As of 2008 the various Grey Nun branches operate in Canada, the United States, Colombia, Brazil, Japan, Haiti, Central African Republic, South Africa, Papua New Guinea, Paraguay, Argentina, Uruguay, Bahamas, and the Dominican Republic.

===Hospitals===
They once operated a number of major hospitals in Canada; as provincial governments and church, authorities moved to standardize both ownership and operation of hospitals, many of these hospitals passed into the hands of Church corporations (or, in some cases, governmental organizations) and the Grey Nuns changed focus. The Grey Nuns' Hospital building built in 1765 in Montreal was designated a national Historic Site of Canada in 1973 to commemorate the Grey Nuns. In 2011, Grey Nuns Motherhouse, the former motherhouse of the Grey Nuns in Montreal, now part of Concordia University, was also designated a National Historic Site.

===Shelters===
They now operate shelters for battered women (with and without children), shelters for women in need, clothing and food dispensaries, centres for the disabled, and some health care facilities. St. Boniface General Hospital in Winnipeg is still owned by the Grey Nuns; hospitals previously owned, operated, or enlarged by the institute include the former Holy Cross Hospital in Calgary, St. Paul's Hospital in Saskatoon, and the Grey Nuns Community Hospital in Edmonton. Many of these health care institutions were founded by missionary nuns sent out from convents in Quebec and Ontario.

===Other works===
Grey Nuns may work with the incarcerated. Some chapters are also dedicated to peace and justice; at least one chapter, the Grey Nuns of the Sacred Heart, has declared its properties a nuclear-free zone.

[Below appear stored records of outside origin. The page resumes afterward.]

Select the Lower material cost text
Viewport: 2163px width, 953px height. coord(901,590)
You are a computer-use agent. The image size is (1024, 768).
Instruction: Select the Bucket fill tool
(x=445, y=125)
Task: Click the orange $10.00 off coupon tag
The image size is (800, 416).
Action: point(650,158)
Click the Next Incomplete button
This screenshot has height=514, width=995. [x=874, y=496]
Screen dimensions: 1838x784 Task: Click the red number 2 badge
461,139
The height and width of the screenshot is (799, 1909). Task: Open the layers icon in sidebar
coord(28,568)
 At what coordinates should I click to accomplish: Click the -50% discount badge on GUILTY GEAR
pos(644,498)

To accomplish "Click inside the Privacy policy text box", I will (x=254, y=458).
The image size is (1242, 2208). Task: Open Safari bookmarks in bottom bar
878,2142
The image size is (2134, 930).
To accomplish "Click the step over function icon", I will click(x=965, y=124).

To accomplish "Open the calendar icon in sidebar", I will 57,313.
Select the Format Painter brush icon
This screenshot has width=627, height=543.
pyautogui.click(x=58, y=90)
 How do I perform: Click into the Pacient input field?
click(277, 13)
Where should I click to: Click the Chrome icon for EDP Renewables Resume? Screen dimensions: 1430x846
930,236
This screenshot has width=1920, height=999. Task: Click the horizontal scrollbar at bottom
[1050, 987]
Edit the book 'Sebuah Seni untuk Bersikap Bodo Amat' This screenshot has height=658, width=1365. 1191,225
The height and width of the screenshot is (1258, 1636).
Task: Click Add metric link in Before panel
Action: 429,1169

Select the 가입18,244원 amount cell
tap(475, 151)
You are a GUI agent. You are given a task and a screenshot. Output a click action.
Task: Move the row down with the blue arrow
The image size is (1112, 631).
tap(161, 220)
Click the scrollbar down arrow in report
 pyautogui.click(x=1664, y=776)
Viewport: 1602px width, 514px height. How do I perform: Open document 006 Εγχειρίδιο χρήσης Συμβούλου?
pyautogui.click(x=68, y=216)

==Classification as religious sisters==
Although the institute's informal name contains the word nuns, members are actually classified by the Roman Catholic Church as religious sisters, as they are not cloistered and belong to a congregation, not an order. They no longer wear their distinctive habit and now wear street clothes.

==Numbers==
In 1993 it was estimated that there were just under 3,000 Grey Nuns in Canada, mainly in Quebec and Ontario. In March 2013, the Mother House in downtown Montreal was vacated by its remaining Grey Nuns, after having sold the property to Concordia University in 2005. The building was subsequently renovated. The Quebec congregation has not recruited any new members since before 2000. Sister Bernadette said the nuns' legacy will live on in other ways.